=== Task statement ===
Please copy out each line of the entries in which "beside" appears.

Start of Block

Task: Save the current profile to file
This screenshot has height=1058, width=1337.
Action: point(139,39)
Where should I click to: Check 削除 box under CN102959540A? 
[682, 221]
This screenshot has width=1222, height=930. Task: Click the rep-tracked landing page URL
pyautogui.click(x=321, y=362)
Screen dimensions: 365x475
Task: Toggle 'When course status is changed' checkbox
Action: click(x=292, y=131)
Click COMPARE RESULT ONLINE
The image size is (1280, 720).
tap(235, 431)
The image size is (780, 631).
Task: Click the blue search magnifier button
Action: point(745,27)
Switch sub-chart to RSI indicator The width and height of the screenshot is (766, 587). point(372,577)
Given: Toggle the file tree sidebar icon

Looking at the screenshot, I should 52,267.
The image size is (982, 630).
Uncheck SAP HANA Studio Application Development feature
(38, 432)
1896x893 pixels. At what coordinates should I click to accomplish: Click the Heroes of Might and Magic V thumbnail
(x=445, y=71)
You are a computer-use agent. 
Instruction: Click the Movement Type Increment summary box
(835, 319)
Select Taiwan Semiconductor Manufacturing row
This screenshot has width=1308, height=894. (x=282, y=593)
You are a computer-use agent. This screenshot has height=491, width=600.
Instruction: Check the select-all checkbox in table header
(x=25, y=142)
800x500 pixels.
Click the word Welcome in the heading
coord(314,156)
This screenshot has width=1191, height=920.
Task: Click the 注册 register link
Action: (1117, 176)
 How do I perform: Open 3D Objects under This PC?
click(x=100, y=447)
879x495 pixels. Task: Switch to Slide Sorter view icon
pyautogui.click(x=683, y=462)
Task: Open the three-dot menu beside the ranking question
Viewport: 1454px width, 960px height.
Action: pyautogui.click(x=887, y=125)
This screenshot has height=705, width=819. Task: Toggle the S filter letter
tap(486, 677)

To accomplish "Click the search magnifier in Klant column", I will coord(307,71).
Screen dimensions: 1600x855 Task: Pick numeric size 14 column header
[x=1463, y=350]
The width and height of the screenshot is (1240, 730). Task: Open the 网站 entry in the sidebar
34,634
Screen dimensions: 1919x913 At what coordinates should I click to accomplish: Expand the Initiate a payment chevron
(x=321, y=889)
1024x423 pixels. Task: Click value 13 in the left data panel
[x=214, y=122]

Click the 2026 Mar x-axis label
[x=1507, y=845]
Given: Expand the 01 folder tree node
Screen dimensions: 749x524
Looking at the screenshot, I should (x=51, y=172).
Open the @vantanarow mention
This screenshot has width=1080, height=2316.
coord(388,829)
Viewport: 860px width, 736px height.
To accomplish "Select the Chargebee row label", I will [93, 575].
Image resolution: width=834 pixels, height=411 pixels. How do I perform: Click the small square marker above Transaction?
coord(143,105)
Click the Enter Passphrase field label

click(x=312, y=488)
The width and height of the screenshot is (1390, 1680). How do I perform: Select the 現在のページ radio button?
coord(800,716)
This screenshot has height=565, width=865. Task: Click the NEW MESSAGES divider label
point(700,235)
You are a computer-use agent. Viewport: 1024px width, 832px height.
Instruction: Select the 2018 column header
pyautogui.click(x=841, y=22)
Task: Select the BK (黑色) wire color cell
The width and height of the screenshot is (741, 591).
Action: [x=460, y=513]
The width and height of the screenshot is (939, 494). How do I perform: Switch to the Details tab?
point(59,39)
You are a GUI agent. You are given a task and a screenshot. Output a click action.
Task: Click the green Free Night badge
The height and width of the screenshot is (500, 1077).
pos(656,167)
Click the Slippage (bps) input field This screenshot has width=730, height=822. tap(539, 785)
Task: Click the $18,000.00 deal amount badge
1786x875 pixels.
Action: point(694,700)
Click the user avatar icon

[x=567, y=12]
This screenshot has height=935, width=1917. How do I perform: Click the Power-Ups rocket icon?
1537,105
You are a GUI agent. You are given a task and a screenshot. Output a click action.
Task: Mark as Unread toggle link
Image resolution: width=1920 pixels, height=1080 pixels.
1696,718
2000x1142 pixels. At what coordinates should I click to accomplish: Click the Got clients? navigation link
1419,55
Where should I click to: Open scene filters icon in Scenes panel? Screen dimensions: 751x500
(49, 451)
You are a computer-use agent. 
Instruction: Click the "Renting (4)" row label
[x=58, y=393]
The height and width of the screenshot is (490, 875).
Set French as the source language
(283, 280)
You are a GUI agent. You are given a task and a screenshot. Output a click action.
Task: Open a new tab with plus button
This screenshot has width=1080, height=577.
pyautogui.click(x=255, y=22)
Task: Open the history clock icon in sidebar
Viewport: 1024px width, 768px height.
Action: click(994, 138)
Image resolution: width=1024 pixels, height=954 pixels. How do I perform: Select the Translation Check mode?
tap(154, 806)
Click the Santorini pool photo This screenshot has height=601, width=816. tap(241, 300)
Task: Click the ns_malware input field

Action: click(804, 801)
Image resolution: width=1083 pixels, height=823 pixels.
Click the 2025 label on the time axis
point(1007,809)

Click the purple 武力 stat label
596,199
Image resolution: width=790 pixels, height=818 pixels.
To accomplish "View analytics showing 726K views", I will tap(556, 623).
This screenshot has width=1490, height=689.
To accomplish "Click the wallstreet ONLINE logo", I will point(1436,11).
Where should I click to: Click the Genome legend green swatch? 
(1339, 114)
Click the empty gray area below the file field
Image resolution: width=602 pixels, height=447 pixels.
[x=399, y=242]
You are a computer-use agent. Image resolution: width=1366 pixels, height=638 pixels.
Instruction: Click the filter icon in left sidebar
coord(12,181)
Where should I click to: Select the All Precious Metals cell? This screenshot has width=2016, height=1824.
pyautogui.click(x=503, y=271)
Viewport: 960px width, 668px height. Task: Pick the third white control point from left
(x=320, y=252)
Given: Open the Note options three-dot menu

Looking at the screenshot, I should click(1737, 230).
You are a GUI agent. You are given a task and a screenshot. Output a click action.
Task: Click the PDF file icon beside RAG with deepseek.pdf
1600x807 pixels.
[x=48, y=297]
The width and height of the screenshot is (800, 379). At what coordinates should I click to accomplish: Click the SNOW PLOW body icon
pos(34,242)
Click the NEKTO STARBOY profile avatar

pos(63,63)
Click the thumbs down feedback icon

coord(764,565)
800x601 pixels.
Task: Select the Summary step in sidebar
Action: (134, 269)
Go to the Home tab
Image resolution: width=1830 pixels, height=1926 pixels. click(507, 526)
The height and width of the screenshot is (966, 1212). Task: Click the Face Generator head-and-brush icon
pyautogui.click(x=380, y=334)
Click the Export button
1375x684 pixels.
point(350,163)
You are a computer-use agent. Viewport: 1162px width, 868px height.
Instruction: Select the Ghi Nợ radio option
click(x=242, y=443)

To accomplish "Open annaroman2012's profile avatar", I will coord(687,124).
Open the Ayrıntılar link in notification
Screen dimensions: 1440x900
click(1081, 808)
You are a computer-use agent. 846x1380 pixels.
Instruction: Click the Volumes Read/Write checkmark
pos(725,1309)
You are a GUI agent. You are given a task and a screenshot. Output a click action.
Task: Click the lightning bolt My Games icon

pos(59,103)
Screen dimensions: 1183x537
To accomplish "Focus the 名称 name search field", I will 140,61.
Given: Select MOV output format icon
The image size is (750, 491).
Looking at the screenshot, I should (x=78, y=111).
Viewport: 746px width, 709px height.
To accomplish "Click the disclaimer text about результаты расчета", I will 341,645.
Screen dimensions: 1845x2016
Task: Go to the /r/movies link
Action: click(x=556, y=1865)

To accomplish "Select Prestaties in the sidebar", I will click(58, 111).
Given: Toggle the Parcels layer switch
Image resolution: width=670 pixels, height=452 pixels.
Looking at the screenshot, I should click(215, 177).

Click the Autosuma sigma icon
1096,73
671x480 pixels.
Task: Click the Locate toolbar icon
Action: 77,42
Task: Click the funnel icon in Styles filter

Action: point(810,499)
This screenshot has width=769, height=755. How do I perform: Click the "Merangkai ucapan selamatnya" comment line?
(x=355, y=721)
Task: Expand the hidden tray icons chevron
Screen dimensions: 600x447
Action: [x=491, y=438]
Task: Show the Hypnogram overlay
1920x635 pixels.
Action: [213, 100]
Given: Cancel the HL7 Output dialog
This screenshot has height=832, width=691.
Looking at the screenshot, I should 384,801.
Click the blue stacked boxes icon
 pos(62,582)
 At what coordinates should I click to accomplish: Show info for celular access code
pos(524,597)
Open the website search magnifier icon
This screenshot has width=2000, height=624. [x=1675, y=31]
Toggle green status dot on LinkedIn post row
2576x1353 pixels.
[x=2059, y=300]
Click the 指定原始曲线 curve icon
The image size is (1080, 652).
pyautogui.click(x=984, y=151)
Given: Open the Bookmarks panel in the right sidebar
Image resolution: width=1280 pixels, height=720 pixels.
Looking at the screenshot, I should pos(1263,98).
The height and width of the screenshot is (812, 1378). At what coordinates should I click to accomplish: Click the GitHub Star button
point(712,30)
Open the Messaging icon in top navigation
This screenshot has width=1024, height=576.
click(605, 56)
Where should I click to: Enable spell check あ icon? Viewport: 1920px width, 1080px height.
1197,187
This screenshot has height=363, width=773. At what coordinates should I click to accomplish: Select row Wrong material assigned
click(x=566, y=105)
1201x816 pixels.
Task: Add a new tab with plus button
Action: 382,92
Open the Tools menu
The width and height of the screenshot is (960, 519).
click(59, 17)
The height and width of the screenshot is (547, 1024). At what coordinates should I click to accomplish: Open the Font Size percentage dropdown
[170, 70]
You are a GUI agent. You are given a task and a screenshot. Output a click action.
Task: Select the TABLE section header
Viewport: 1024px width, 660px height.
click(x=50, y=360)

End of Block

=== Written response ===
Task: Open the three-dot menu beside the ranking question
Task: Click the PDF file icon beside RAG with deepseek.pdf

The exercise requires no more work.